Apologist Josh McDowell: Internet the Greatest Threat to Christians
“The Internet has given atheists, agnostics, skeptics, the people who like to destroy everything that you and I believe, the almost equal access to your kids as your youth pastor and you have… whether you like it or not,” said McDowell, who is author of two books on Christian apologetics, More than a Carpenter and New Evidence that Demands Verdict.
The belief or worldview, McDowell said, forms values, which in turn drive one’s behavior. The worldview “is where we are falling down the most anywhere in the world.” So what is the prevalent worldview in America today? “There is no truth apart from myself,” that’s what even many young “evangelical, fundamental, born-again Christians” believe, he said.
While 51 percent of evangelical Christians did not believe in absolute truth in an earlier survey, the percentage escalated to 62 in 1994. In 1999, it jumped to 78 percent. “You know what it is now?” asked McDowell. “One of the most staggering statistics in history of the church… 91 percent said there is no absolute truth apart from myself.”
ODL! They’re coming for our children! Anyway, I’m guessing by “absolute truth”, McDowell means the literal, inerrant truth of the Christian bible. I must admit that I can not figure out what he means, or what he thinks he means with the phrase “there is no [absolute] truth apart from myself”. I’ve never met anyone who says or believes that their self is the only truth.
“Now here is the problem,” said McDowell, “going all the way back, when Al Gore invented the Internet [he said jokingly], I made the statement off and on for 10-11 years that the abundance of knowledge, the abundance of information, will not lead to certainty; it will lead to pervasive skepticism. And, folks, that’s exactly what has happened. It’s like this. How do you really know, there is so much out there… This abundance [of information] has led to skepticism. And then the Internet has leveled the playing field [giving equal access to skeptics].”

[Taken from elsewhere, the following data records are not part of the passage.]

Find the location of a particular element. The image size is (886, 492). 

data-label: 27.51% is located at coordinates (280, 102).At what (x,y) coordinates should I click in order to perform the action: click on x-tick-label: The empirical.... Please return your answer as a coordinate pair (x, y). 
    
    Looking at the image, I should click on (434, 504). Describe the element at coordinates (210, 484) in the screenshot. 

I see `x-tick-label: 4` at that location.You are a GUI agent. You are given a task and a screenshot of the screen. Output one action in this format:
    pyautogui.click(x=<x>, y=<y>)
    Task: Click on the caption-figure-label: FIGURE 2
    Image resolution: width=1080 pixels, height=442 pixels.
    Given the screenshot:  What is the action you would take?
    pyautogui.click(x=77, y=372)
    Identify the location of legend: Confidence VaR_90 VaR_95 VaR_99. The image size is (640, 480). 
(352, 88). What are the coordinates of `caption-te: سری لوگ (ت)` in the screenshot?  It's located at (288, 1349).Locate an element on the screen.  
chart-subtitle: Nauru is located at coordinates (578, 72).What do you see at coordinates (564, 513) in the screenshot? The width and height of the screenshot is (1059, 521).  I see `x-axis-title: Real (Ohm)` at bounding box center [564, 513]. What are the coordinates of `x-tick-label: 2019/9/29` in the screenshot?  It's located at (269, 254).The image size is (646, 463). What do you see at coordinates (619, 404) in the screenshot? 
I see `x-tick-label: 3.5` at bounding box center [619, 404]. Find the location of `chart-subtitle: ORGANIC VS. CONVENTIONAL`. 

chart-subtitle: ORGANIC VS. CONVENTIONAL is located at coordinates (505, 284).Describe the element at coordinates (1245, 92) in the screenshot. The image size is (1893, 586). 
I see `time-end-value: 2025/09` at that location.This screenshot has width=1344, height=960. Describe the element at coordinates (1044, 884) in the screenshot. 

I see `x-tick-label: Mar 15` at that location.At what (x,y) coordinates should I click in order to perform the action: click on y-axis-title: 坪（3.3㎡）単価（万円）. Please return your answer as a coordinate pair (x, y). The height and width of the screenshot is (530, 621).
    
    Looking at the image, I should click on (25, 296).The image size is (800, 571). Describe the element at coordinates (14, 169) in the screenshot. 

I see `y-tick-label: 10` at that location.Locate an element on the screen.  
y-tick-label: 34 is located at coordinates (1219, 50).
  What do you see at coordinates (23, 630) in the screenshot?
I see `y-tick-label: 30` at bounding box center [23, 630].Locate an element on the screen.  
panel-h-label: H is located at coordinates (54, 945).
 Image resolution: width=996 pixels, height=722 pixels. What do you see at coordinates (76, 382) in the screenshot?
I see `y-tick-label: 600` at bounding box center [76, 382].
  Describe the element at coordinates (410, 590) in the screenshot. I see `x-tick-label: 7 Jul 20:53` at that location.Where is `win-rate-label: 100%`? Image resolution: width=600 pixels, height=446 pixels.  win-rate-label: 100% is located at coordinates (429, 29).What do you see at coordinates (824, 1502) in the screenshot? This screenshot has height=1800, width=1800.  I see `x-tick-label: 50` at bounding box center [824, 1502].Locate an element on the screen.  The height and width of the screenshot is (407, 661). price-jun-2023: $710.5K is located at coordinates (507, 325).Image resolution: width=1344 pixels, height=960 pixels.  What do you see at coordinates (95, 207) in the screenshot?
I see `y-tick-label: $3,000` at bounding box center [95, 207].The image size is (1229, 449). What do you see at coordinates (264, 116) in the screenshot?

So an increased wealth of information and knowledge is a bad thing? A level “playing field” of ideas, an equality of speech for all, is evil?
I suppose it’s no wonder certain politicians seek to cripple the internet in this country, if they see it as an easily accessible fountain of knowledge that threatens their religious supremacist stranglehold on this nation which may just unseat them from their obscene, privileged status.